Junyan Wang, Hongli Zhao, Yueming Wang
Sep 1, 2020
Citations
0
Influential Citations
37
Citations
Quality indicators
Journal
Trends in Food Science and Technology
Abstract
Abstract Background As a sugar substitute, stevia has attracted increasing attention because of reduced calories and natural origin. Recent studies have showed that stevia has numerous healthcare properties. Scope and approach The importance of good practices for stevia used in foodstuffs is described as both a potential healthcare product and a sweetener. Based on recent reports, this work reviews the health-related characteristics from positive and negative sides, the current administrative standards for stevia-containing products, and the engineering techniques. Key Findings and Conclusions: Stevia demonstrates therapeutic benefits as a joint nutraceutical in the management of chronic diseases including overweight and obesity, diabetes mellitus, fatty liver, cardiac fibrosis, liver fibrosis, inflammatory bowel disease, certain types of cancer, hypertension, and chronic kidney diseases. Adverse effects mainly involve disorders of human metabolism and intestinal microbiota, genotoxicity, chronic toxicity, carcinogenicity, hypersensitivity, allergenicity and so forth.

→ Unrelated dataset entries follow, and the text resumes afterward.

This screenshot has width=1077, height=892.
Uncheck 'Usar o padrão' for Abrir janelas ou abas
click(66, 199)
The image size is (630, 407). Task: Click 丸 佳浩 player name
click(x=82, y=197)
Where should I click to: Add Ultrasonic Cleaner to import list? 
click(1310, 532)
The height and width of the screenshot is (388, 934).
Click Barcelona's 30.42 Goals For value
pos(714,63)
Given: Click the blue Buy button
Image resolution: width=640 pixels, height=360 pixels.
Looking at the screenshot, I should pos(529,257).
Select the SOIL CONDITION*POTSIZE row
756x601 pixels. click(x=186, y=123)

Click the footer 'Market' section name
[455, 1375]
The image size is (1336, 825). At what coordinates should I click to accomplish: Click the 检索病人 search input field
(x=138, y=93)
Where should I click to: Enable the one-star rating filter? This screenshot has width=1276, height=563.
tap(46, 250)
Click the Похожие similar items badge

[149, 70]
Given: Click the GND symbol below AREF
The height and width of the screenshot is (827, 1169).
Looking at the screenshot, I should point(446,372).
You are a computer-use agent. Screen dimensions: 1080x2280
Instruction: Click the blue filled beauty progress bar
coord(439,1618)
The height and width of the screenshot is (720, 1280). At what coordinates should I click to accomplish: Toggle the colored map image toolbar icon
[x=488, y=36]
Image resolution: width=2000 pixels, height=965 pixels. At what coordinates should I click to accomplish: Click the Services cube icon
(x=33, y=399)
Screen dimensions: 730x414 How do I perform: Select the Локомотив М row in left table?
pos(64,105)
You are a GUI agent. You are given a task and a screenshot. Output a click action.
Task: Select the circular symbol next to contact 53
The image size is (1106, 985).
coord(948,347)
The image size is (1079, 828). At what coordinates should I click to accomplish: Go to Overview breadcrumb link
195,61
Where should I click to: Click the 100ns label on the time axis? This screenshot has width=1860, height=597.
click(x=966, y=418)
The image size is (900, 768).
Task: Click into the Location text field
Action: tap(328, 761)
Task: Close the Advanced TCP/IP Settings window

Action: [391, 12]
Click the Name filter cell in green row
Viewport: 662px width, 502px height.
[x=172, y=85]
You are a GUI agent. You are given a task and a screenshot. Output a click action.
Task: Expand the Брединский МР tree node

Although debate exists, the results obtained from current studies are in favour of recognizing stevia as a recommended substitute to sugar without obvious potential adverse effects on metabolic health. Based on daily safe intake levels of 4.0–4.4 mg/kg (as steviol equivalent), many countries have released administrative standards for the use of stevia in foodstuffs. The state-of-the-art production techniques are introduced from harvest, dehydration, grinding, extraction, purification and drying aspects. The future trends of research contain finding new healthcare properties and side effects, designing stevia-containing products (for improved taste) and improving engineering techniques.